INSTRUCTIONS FOR THE TASK — Nothing should differ. Repeat every record as written.

Collected data:

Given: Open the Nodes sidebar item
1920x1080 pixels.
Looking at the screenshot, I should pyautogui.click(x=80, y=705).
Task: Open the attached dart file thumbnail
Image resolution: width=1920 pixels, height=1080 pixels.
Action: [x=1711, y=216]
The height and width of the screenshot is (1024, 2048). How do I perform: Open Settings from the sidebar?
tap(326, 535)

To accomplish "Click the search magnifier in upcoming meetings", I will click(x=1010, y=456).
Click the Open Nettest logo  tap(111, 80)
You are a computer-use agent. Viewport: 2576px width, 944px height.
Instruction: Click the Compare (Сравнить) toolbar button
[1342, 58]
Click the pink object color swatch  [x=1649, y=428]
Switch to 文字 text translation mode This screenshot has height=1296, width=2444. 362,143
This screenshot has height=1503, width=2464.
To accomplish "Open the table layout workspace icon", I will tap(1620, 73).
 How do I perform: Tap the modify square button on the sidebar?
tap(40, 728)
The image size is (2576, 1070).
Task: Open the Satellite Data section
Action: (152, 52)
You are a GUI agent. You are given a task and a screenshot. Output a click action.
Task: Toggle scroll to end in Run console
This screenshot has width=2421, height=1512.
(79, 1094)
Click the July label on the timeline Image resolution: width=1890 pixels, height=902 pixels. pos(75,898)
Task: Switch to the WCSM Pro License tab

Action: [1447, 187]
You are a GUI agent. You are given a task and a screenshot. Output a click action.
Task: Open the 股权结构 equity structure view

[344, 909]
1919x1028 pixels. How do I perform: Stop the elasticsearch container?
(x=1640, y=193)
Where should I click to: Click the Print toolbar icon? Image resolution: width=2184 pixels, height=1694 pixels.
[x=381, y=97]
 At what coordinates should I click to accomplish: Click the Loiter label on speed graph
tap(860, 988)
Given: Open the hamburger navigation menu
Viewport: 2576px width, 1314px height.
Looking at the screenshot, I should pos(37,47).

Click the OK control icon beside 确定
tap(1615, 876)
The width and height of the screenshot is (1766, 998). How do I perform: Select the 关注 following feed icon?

RESPONSE FOR THIS EXERCISE —
Given: Open the Nodes sidebar item
1920x1080 pixels.
Looking at the screenshot, I should pyautogui.click(x=80, y=705).
Task: Open the attached dart file thumbnail
Image resolution: width=1920 pixels, height=1080 pixels.
Action: [x=1711, y=216]
The height and width of the screenshot is (1024, 2048). How do I perform: Open Settings from the sidebar?
tap(326, 535)

To accomplish "Click the search magnifier in upcoming meetings", I will click(x=1010, y=456).
Click the Open Nettest logo  tap(111, 80)
You are a computer-use agent. Viewport: 2576px width, 944px height.
Instruction: Click the Compare (Сравнить) toolbar button
[1342, 58]
Click the pink object color swatch  [x=1649, y=428]
Switch to 文字 text translation mode This screenshot has height=1296, width=2444. 362,143
This screenshot has height=1503, width=2464.
To accomplish "Open the table layout workspace icon", I will tap(1620, 73).
 How do I perform: Tap the modify square button on the sidebar?
tap(40, 728)
The image size is (2576, 1070).
Task: Open the Satellite Data section
Action: (152, 52)
You are a GUI agent. You are given a task and a screenshot. Output a click action.
Task: Toggle scroll to end in Run console
This screenshot has width=2421, height=1512.
(79, 1094)
Click the July label on the timeline Image resolution: width=1890 pixels, height=902 pixels. pos(75,898)
Task: Switch to the WCSM Pro License tab

Action: [1447, 187]
You are a GUI agent. You are given a task and a screenshot. Output a click action.
Task: Open the 股权结构 equity structure view

[344, 909]
1919x1028 pixels. How do I perform: Stop the elasticsearch container?
(x=1640, y=193)
Where should I click to: Click the Print toolbar icon? Image resolution: width=2184 pixels, height=1694 pixels.
[x=381, y=97]
 At what coordinates should I click to accomplish: Click the Loiter label on speed graph
tap(860, 988)
Given: Open the hamburger navigation menu
Viewport: 2576px width, 1314px height.
Looking at the screenshot, I should pos(37,47).

Click the OK control icon beside 确定
tap(1615, 876)
The width and height of the screenshot is (1766, 998). How do I perform: Select the 关注 following feed icon?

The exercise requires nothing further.